═══ DATA SUPPLIED ═══

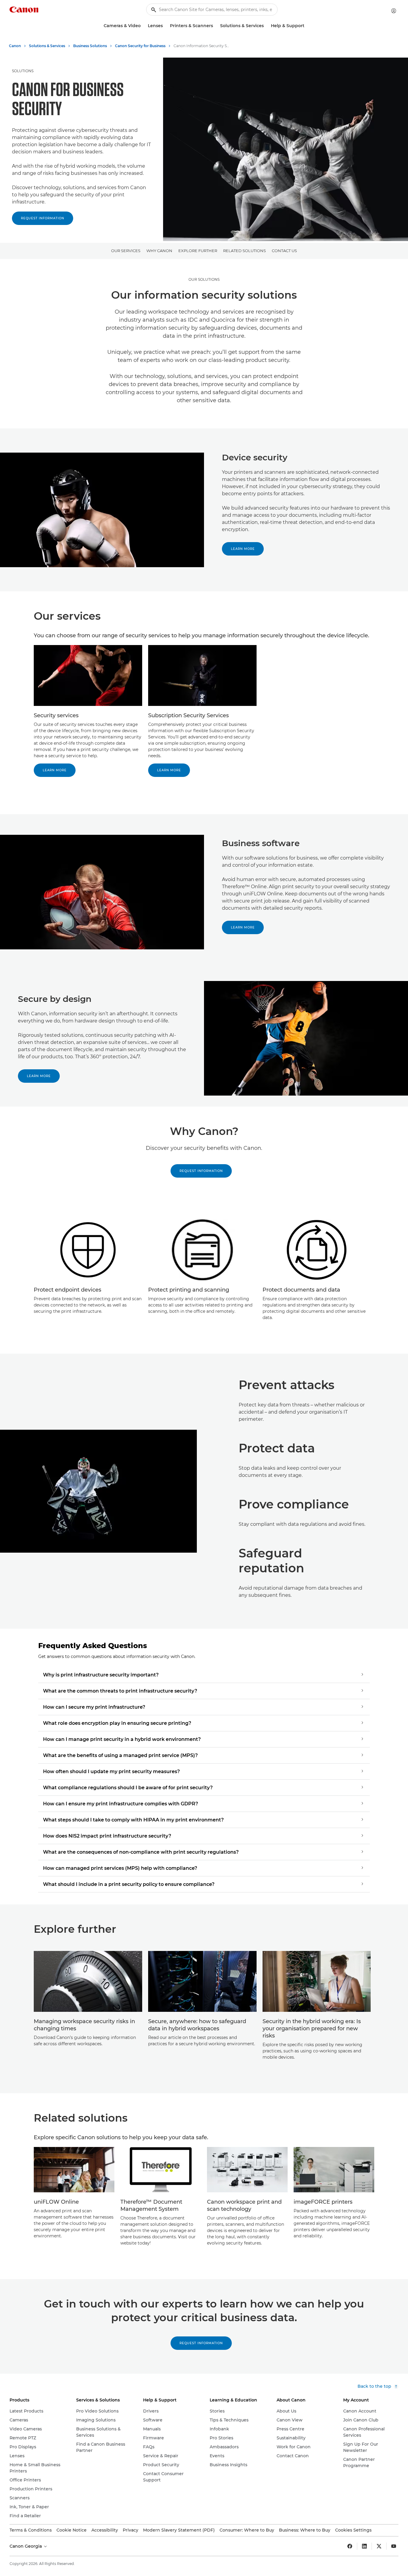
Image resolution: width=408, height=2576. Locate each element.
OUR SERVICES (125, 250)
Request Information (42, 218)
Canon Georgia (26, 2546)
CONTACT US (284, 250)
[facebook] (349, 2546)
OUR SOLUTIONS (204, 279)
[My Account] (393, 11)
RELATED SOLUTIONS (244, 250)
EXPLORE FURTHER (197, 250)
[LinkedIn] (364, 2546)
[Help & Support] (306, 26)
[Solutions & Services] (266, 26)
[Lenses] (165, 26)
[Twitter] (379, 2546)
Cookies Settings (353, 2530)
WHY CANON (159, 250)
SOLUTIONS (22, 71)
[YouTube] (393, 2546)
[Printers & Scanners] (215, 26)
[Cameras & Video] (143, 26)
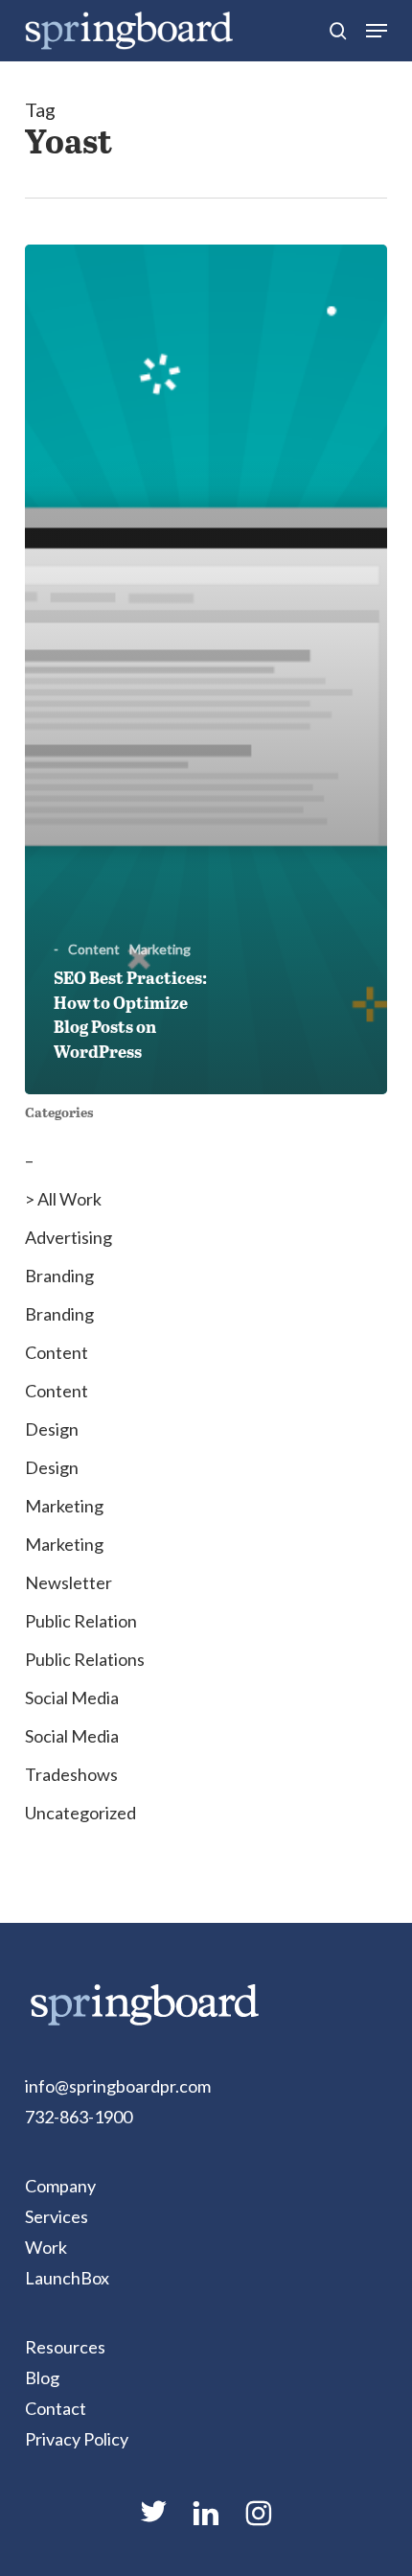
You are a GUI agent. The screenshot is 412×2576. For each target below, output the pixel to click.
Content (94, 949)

═══

● **TASK STATEMENT**:
What you return should be the whole listing, word for word, without its pictures.

● **RESULT OF THE TASK**:
Image resolution: width=408, height=2576. Locate each element.
OUR SERVICES (125, 250)
Request Information (42, 218)
Canon Georgia (26, 2546)
CONTACT US (284, 250)
[facebook] (349, 2546)
OUR SOLUTIONS (204, 279)
[My Account] (393, 11)
RELATED SOLUTIONS (244, 250)
EXPLORE FURTHER (197, 250)
[LinkedIn] (364, 2546)
[Help & Support] (306, 26)
[Solutions & Services] (266, 26)
[Lenses] (165, 26)
[Twitter] (379, 2546)
Cookies Settings (353, 2530)
WHY CANON (159, 250)
SOLUTIONS (22, 71)
[YouTube] (393, 2546)
[Printers & Scanners] (215, 26)
[Cameras & Video] (143, 26)
You are a GUI agent. The screenshot is 412×2576. For each target below, output the pixel to click.
Content (94, 949)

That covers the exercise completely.